Questo spiega il motivo per cui, nel momento in cui si apre una forma di Parmigiano Reggiano, la stessa rilascia una complessa e altamente strutturata intensità di profumi e aromi , che lo rendono unico ed inconfondibile rispetto a molti altri formaggi seppur stagionati.
Formaggi preparati con procedure differenti: il casu marzu sardo
Esistono tuttavia formaggi che vengono creati seguendo procedure che si distaccano in buona parte da quelle sopra descritte.
Ad esempio, il casu marzu sardo, noto anche con il nome di “formaggio con i vermi”, creato dal latte di pecora. Nato nella provincia di Nuoro, oggi viene prodotto in tutta la Sardegna. Si differenzia rispetto a tutti gli altri formaggi perché durante la stagionatura, il casu marzu viene lasciato intenzionalmente infestare da larve di una mosca, detta la mosca casearia (Piophila casei).

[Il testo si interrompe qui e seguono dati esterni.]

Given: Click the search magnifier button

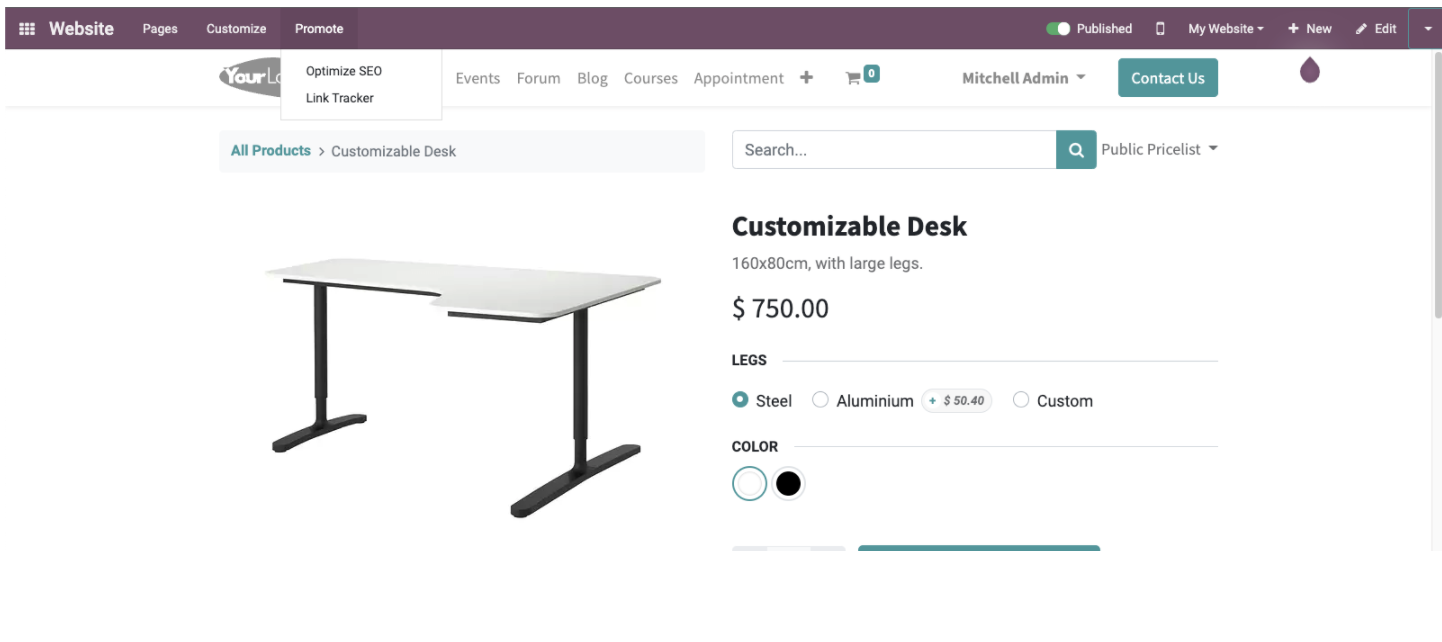Looking at the screenshot, I should [x=1076, y=150].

Generalmente questa mosca è temuta ed evitata da tutti i caseifici, ma nel caso del formaggio con i vermi essa risulta essenziale per la corretta stagionatura del formaggio. Casu marzu è l’espressione dialettale che significa formaggio marcio, ma è conosciuto con nomi diversi (casu frazigu, casu modde, casu becciu, casu fattittu, casu giampagadu, cassu ‘attu, casu cundítu, hasu muhido, ecc.) a seconda delle zone in cui viene prodotto.

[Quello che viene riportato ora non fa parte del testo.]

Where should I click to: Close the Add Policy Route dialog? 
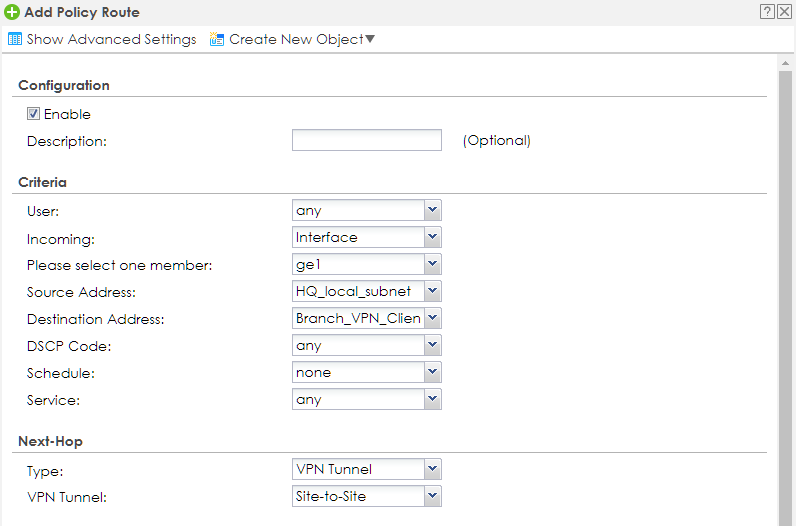[x=784, y=12]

In Sardegna, il casu marzu ha anche ottenuto il riconoscimento PAT, cioè l’iscrizione all’elenco dei Prodotti Agroalimentari Tradizionali della regione e attualmente è in attesa di venire certificato DOP.
Per un certo periodo, questo formaggio non veniva quasi più prodotto, o per lo meno commercializzato, in quanto non propriamente in linea con la normativa europea a livello igienico-sanitario. Era stato addirittura descritto come “il formaggio più pericoloso al mondo per la salute umana” (ovviamente non è vero). Successivamente i produttori hanno fatto ricorso, vincendo, puntando sulla tradizionalità del prodotto e la sua storia decennale.

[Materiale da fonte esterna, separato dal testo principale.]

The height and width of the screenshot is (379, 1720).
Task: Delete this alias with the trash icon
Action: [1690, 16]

La preparazione del casu marzu
Il casu marzu nasce come una forma di pecorino. Successivamente. con una tecnica specifica, viene favorita la naturale riproduzione delle larve della mosca casearia: la crosta superiore della forma viene tolta e la pasta interna viene mescolata e bucherellata. Il formaggio viene quindi immerso in salamoia per pochissimo tempo, così da non risultare troppo salato.
Si aggiunge quindi un po’ di oli , con il duplice intento di catturare l’attenzione della mosca e di rendere la pasta più morbida. La sua stagionatura dura dai 3 ai 6 mesi e il periodo di produzione va dalla primavera all’autunno.
Una volta che la mosca casearia ha attaccato il formaggio, essa inizia a deporre le uova: una femmina può arrivare a deporre fino a 500 uova in una sola volta. Quando le uova si schiudono, le piccole larve si nutrono della pasta di formaggio trasformandola in una crema.
Ogni moscerino che si forma andrà a deporre le sue uova su un’altra forma in un ciclo continuo. Alla fine della stagionatura all’interno del formaggio saranno rimaste alcune larve (molte si saranno trasformate già in moscerini e saranno volate via), della grandezza di circa 1 cm, quindi visibili ad occhio nudo, ancora vive e ancora all’opera.
Il casu marzu si presenta con una forma cilindrica, senza crosta superiore, al cui interno la massa si è trasformata in una crema di colore giallo-grigiastro. All’interno sono visibili le larve ancora vive degli insetti (indice di salubrità del formaggio, se non si muovono significa che è andato a male).
Il sapore è piuttosto intenso, pungente e sapido, ma non bisogna pensare che sia un formaggio così estremo: anche il caso marzu va valutato come qualunque altro formaggio, dal punto di vista organolettico, dunque per essere considerato di qualità deve mantenere un certo equilibrio, cioè non deve essere troppo amaro, piccante o salato. Avendo comunque caratteristiche gustative piuttosto intense, il casu marzu è difficile da abbinare e va mangiato a piccole dosi.
Quindi ogni volta che parliamo di “formaggio”, dobbiamo aver chiaro che, in linea di massima, la lavorazione viene effettuata nello stesso modo per tutti ma è solo grazie alle mani, all’esperienza e alla passione del casaro che si otterranno formaggi diversi e, anche a parità di tipologia, più o meno buoni.